- 800,000 SF Steel Manufacturing Plant
- $975MM Total Project Cost
- $20MM Lump Sum Turnkey
A global metals manufacturer—based in Europe—engaged a European contractor to provide engineering and construction services for a new manufacturing plant to be located in the United States. A U.S.-based mechanical contractor received a subcontract for work scope related to mechanical, pipe, and equipment work.
Throughout the project, the mechanical subcontractor claimed it encountered multiple challenges during the execution of its work, resulting in additional costs beyond those accounted for in the lump-sum contract. Among the challenges the mechanical subcontractor alleged were shortages in the local labor pool, ineffective change management practices, delays to the project schedule, miscellaneous cost overruns, and late/out-of-sequence receipt of equipment. The U.S. subcontractor also alleged that the engineering and construction management practices of the European contractor were not in line with standard industry practices encountered in the U.S.
The contractor rejected the subcontractor’s claims for compensation beyond the lump-sum contract amount, stating that any additional costs incurred by the subcontractor were a direct result of the subcontractor’s own management of its scope of work.
Counsel for the contractor retained Interface to analyze the issues and claimed damages related to construction management, labor productivity, schedule delay, and outstanding payment issues.

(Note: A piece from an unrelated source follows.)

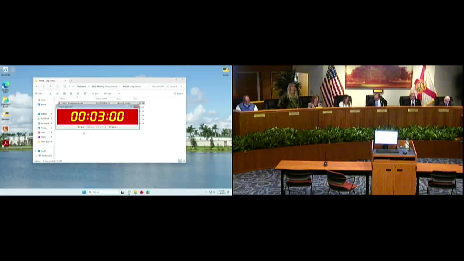
Task: Click the Share icon in the Explorer toolbar
Action: pyautogui.click(x=78, y=94)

Labor Productivity Analysis
Interface investigated the subcontractor’s allegations of lost labor productivity, assessing the accuracy and validity of the measured mile, MCAA Factors, and earned value methodologies used to quantify the alleged labor productivity losses. Interface developed a timeline of events/issues that contributed to labor productivity losses and determined the root causes through analyses of contemporaneous project documents. Ultimately, Interface found flaws in the subcontractor’s labor productivity calculations and determined the lost labor productivity was a result of the subcontractor’s mismanagement of its labor force, mishandling of onsite material/equipment, and substandard workmanship.
CPM Schedule Analysis
Based on the baseline schedule and periodic schedule updates, Interface divided the project into discrete time periods, or “windows.” Within each window, Interface analyzed the project critical path to determine the total delay experienced during the corresponding time period. Interface then analyzed contemporaneous project documents to determine the root causes for each delay and allocated the delay days to the responsible party. Based on this analysis, Interface determined that the subcontractor’s inefficient labor, lag between material procurement and construction, and rework due to poor workmanship were the primary contributors to the critical path delays. Interface also identified delays due to the contractor supplying material and equipment; however, these procurement delays were largely concurrent with the subcontractor-caused delays, which were not assessed against either party.
Interface provided expert testimony at deposition; later, Interface once again provided expert testimony during the arbitration hearing. Interface’s expert testimony primarily pertained to the root causes of the labor productivity losses and schedule delays, as well as the validity of the outstanding contract invoices.
The arbitration panel issued a “reasoned decision,” which required Interface’s client, the contractor, to pay the subcontractor only for acceptable work performed under the contract included in the valid invoices. The arbitration panel denied the subcontractor’s claims for damages related to lost labor productivity and schedule delays.